これらの動きに対して、尹錫悦も反発し、12日午前には国民向けの談話を発表し、戒厳令布告を正当化し、「弾劾であれ捜査であれ、立ち向かう」と強調した。そして、国政を麻痺させる野党こそ反国家勢力だと非難し、「巨大野党が支配する国会が、自由民主主義の基盤ではなく、自由民主主義の憲政秩序を破壊する怪物になった」と述べた。さらに、「非常戒厳を宣言する権利の行使は司法捜査の対象にならない統治行為だ」とした。
弾劾案可決の可能性大
この最後の点の「憲法上定められた非常戒厳布告権が司法捜査の対象にならない統治行為」というのは、その通りであろう。
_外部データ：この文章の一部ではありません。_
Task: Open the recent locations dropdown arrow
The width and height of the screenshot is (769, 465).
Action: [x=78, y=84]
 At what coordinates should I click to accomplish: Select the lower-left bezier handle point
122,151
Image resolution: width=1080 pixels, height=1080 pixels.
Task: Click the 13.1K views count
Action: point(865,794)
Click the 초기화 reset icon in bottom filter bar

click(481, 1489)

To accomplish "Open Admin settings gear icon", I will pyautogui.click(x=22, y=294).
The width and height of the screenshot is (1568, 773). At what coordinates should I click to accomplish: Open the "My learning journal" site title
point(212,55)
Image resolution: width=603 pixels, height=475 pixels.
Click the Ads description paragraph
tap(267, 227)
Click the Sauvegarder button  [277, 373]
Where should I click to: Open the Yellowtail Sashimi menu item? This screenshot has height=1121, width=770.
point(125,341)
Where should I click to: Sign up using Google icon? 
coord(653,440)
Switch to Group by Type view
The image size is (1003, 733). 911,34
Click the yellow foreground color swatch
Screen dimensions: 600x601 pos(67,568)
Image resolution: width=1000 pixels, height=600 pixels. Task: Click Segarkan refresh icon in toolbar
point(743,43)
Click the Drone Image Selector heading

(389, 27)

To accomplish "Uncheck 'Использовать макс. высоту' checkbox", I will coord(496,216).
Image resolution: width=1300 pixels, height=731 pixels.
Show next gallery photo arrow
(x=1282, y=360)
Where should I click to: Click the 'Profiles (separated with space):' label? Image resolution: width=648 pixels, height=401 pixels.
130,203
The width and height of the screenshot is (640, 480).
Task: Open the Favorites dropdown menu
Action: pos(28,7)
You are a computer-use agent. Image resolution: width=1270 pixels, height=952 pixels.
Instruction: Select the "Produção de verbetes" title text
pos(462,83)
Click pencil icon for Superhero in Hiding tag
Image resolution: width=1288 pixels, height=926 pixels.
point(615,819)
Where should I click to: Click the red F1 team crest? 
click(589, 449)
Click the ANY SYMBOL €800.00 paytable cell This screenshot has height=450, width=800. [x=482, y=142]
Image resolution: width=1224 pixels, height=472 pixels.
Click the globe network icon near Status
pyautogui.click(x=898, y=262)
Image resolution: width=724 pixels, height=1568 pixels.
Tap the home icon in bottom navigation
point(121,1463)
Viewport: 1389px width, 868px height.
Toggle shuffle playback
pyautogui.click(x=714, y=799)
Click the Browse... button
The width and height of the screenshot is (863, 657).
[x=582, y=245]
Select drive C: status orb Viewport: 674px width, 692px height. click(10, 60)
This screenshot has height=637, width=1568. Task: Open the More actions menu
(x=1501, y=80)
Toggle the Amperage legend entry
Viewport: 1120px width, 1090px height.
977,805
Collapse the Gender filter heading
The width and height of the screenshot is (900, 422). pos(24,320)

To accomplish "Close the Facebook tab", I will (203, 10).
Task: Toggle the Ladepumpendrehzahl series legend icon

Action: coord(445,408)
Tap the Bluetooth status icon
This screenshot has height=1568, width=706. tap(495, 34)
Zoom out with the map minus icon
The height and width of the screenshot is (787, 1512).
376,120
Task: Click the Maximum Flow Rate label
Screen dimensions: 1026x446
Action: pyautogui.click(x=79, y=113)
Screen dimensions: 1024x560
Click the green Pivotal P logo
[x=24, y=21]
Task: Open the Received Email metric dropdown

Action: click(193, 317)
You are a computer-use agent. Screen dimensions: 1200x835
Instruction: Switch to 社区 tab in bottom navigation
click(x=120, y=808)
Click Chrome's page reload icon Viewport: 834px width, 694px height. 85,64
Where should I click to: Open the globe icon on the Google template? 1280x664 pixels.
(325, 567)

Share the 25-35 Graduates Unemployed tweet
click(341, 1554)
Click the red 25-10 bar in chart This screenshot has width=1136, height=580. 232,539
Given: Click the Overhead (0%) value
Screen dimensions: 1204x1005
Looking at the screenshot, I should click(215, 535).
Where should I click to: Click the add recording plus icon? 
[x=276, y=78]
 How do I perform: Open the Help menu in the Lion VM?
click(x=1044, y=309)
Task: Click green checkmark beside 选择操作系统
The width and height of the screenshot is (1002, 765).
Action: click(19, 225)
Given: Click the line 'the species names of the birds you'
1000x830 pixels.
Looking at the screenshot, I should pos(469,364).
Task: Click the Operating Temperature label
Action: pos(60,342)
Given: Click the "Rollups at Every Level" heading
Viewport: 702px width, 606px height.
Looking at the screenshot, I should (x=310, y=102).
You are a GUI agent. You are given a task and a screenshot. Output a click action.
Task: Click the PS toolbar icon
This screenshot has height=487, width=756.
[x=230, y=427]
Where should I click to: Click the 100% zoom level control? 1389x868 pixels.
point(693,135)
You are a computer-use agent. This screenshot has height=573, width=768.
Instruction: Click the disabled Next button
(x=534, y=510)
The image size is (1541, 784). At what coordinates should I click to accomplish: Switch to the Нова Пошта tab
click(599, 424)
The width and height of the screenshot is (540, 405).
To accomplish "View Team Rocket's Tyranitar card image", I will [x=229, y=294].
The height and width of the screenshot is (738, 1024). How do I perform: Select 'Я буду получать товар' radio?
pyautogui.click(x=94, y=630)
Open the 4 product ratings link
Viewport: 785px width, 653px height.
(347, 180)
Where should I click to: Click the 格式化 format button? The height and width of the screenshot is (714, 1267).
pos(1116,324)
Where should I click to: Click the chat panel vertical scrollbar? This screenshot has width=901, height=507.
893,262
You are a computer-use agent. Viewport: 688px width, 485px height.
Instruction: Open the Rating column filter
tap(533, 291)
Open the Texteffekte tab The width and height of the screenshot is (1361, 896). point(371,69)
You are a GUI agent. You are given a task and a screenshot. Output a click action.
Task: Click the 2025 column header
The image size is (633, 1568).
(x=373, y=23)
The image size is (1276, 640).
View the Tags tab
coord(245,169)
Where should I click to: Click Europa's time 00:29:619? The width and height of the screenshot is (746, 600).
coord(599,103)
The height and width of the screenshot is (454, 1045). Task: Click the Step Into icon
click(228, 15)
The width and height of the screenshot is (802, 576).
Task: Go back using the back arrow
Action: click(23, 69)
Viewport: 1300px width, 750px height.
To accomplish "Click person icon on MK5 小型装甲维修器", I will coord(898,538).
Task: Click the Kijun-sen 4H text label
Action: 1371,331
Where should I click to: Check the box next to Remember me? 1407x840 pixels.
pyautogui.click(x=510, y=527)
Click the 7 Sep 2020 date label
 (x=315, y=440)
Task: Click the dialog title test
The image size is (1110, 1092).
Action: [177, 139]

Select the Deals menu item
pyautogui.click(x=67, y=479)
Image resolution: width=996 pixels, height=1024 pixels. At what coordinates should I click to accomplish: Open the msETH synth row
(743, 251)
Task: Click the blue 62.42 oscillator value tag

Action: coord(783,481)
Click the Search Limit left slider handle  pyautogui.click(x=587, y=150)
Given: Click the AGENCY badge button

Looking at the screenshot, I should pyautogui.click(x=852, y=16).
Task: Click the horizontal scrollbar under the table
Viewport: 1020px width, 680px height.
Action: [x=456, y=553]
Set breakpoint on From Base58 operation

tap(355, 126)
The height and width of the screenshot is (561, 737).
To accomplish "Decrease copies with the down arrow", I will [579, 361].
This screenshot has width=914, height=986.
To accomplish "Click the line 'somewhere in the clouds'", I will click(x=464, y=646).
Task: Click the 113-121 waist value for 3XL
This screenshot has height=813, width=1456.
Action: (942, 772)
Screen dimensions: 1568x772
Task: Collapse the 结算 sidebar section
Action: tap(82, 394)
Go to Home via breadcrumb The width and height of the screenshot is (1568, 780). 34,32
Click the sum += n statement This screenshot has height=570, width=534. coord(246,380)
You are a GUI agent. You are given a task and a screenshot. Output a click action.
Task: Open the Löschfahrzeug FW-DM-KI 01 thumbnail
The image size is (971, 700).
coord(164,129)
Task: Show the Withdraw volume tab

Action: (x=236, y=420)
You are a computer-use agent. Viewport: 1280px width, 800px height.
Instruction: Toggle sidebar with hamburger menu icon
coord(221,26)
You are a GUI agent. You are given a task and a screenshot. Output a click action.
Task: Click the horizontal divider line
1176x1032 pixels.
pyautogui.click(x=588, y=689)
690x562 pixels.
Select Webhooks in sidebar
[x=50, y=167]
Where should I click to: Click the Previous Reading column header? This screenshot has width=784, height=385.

しかし、憲法77条の第4項には「戒厳を宣布したときは、大統領は、遅滞なく国会に通告しなければならない」と定めてあり、さらに、第5項には「国会が在籍議員過半数の賛成に依り戒厳の解除を要求したときは、大統領は、これを解除しなければならない」とある。
ところが、軍隊を派遣して国会を閉鎖しようとしたことは、この国会承認規定を無力化する行為であり、それが憲法違反で、尹錫悦こそ内乱罪だという野党の主張に繋がっている。
弾劾訴追案が可決されても、最終的には憲法裁判所の審判を待たねばならない。審判では、180日以内に妥当性を判断し、裁判官9人のうち6人以上の賛成で大統領は罷免される。その場合には60日以内に大統領選が行われる。
野党は、弾劾訴追を可能にするために、与党議員の引きはがしを行っている。2016年12月に朴槿恵大統領を弾劾訴追した際に、野党は、与党の「国民の力」の前身のセヌリ党から約60人を造反させ、訴追案を可決させることに成功している。今回は8人(実際は9人?)が反旗を翻せば、弾劾訴追案は可決される。